The NUS has expressed concern that institutions will withdraw their match funding for student support: “the funding was due to be matched by universities, leading to a total cut in support for undergraduate students of £300 million a year”. The UK budget does not withdraw the matching £150 million from institutions, although they appear to be facing a general reduction in teaching grant of £45m.  So the concern is presumably that without the incentive to put this funding into student support, institutions will channel it elsewhere.  That will presumably depend on how this feeds through into the regulatory system run by the the Office of Fair Access (OFFA).

This OFFA document suggests that prior to the 2013 spending round,  total planned expenditure of access related work by 2016 had been  £809m, of which £298m would be on bursaries and £241m on fee waivers.  So the NSP cut, plus the cash freeze in grants,  will have a significant impact, though the change is less sudden and, bearing in mind that these figures exclude non-repayable grants paid through the Student Loans Company for English students,  less in proportionate terms than the reduction in non repayable support in Scotland this year (likely to be around 25%, although the published documents for Scotland do not allow a precise figure for grant  reductions to be calculated).

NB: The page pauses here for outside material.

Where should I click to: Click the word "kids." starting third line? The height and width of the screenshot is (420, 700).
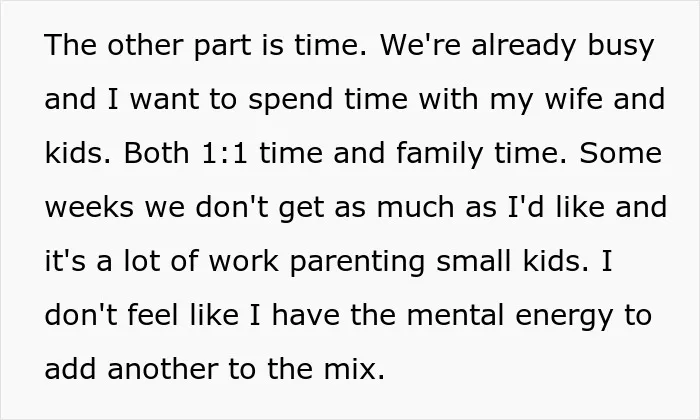point(78,153)
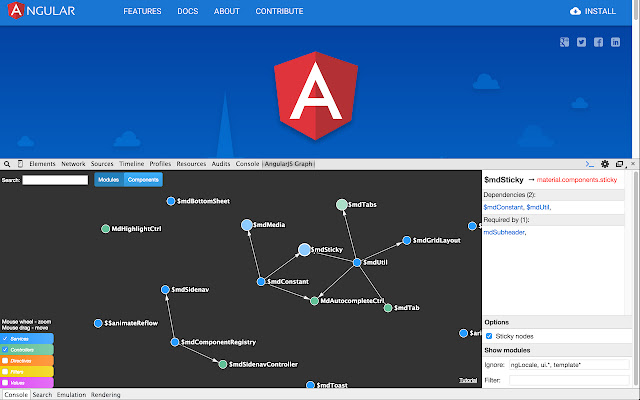
Task: Enable the Directives checkbox
Action: coord(5,360)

The NUS criticises the reduction in grant support as likely to lead to an increasing reliance on commercial debt, suggesting there is no matching increase planned to student loans (although lost fee waivers will lead more or less automatically to increased student loan borrowing for fees). Certainly, the government document is silent on loans and the main  narrative does not refer to an increased RAB charge.  However, loan costs are noted as being included in the departmental figures in table A.10, where they rise by £1.5bn between 2014-15 and 2015-16.  It is not immediately clear whether that is the same as previously planned or includes some compensation for lost grant. As loan levels are already higher in England, pushing them higher again may of course be regarded as untenable even if it was affordable.

Even allowing for the starting point of higher debt, an account in the Guardian offers an interesting contrast to the relaxed attitude in Scotland  towards replacing grant with loan:  “But Cable, who settled late, made clear to friends that he had to fight hard to see off some “horrid” Treasury ideas about six weeks ago.  One source said: “It was a real list of horrors….They were wanting, in some places, to get rid of student grants and convert them all into loans.”